Software Renderer in Odin from Scratch, Part XI

19th January 2026 • 20 min read

In the previous ten parts, we've implemented together a software renderer capable of loading a mesh from a single OBJ file and rendering it in eight different modes, from the simplest ones, which render only wireframe with backface culling either off or on, trough unlit and flat shaded modes to the most complex, where we apply textures and perform per pixel lighting calculations using the Phong shading approach.

Though we've already introduces some optimizations, such as the previously mentioned back face culling, to skip rendering of faces we shouldn't see anyway because they are pointing away from the camera, and frustum culling (IsFaceOutsideFrustum procedure in draw.odin), to skip rendering of faces that are outside the visible space, we've focused mainly on the underlying math and algorithms.

You might have noticed that as the complexity of the rendering modes increases, and particularly when you upscale the mesh or move it closer to the camera so it appears bigger due to the nature of perspective projection, the frame rate drops significantly. Unless you have a very powerful CPU, this is clearly visible to the naked eye. However, if you add the following line in main.odin, just before rl.EndDrawing():

rl.DrawFPS(10, 10)

You will see the current frame rate (or FPS = Frames Per Second) in the top left corner of the window, 10 pixels from the top-left corner. This number tells you how many times per second the entire screen is rendered, or in other words, how many times per second your hardware is capable of executing our main loop.

The fact that the frame rate drops when we upscale the model or move it closer to the camera makes perfect sense, since we perform calculations per pixel. A bigger model means bigger triangles and bigger triangles mean more pixels on the screen, and more pixels on the screen mean more per-pixel calculations.

This brings us to the concept of cold and hot code. Cold code refers to code that is usually executed only once, typically at the beginning of the program or when the program is shutting down. In our case, cold code includes initialization of a window, loading a mesh and texture, and all our factory procedures, whose names start with Make. On the other hand, hot code is code that runs over and over. In our renderer, hot code is easy to identify. It is everything that is executed inside the main loop.

// cold code
!rl.WindowShouldClose() { 
    // hot code
}
// cold code

We're going to focus on the optimization of hot code. But of course, if there were a potential to optimize the initialization methods to cut down program start-up time from, let's say, 30 seconds to under one second, or even a few seconds, that's worth investing the effort in, because the user would definitely notice, but spending energy to squeeze a few milliseconds from cold code doesn't make sense. On my PC, which I built nearly six years ago with an AMD Ryzen 7 3700X CPU and 32 GB (2x16GB) 3000 MHz DDR4 RAM, our software renderer boots up within a second.

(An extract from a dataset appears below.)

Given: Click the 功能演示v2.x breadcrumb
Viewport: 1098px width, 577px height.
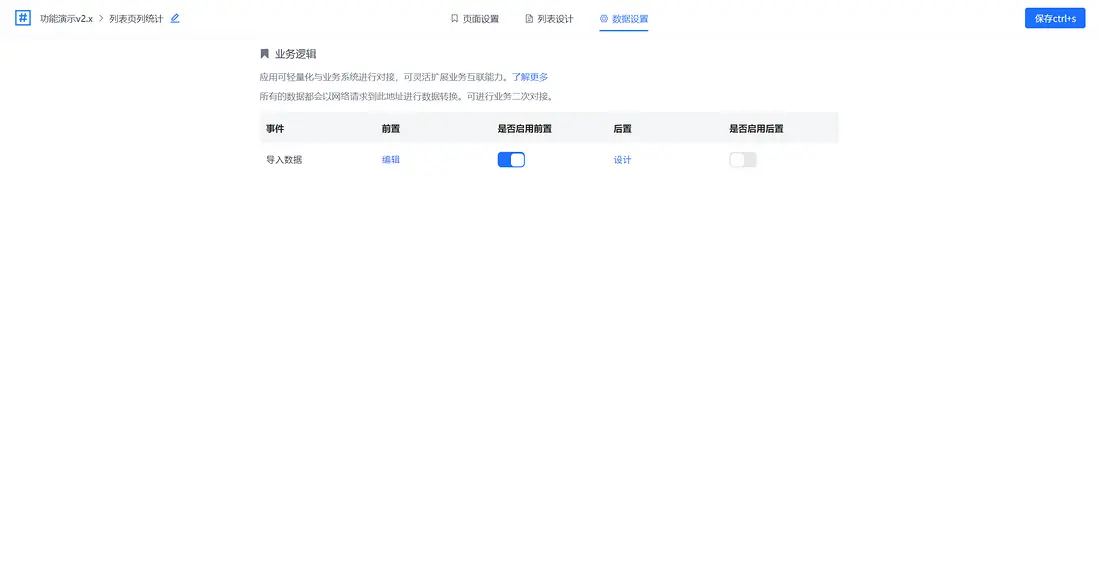Looking at the screenshot, I should point(65,17).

With hot code, the situation is drastically different. Even a single millisecond counts, because they add up, and especially in rendering, as you'll soon see for yourself, even a hundred nanoseconds, squeezed out of from per pixel operation, can make a huge difference. Notice the units, with cold code optimizations, we're talking about seconds, while in the case of hot code, we're dealing with milliseconds or even nanoseconds.

Profiling

There are basically two approaches you can choose when optimizing a piece of code, and they don't exclude but rather complement each other. The first approach is analytical, when you simply analyse performance based on your understanding of the implementation and the underlying technology. The more experience you have and the more you know about the technology, the easier it is to optimize the code or to write more optimized code in the first place.

We already went through this thought process a bit, a couple of paragraphs above, when I pointed out that more pixels on the screen means more per-pixel calculations. It also means more pixels need to be drawn on the screen, which might seem too obvious to mention, but bear with me, there is a reason why I'm bringing it up.

The second approach is called profiling and involves using tools that help you identify performance bottlenecks. These tools are called profilers, and one that is designed specifically for Odin is called Spall.

I'm not going to copy and paste code from the documentation to show how to enable automatic profiling of every procedure; it's already demonstrated over there, and I believe you'd be able to do this on your own if you want to. Just make sure to run our renderer for only a second or two to avoid sampling too much and producing a profiling file (.spall) that would be too large, since you won't be able to open such a large file in Spall-web web-based profiler.

It took 221 nanoseconds to execute the DrawTexelPhongShaded procedure, including all child procedures (141 nanoseconds was spent executing the procedure exclusively). For a frame of reference, 100.000.000 nanoseconds is 100 milliseconds or 1/10 of a second, which is roughly the time it takes to blink.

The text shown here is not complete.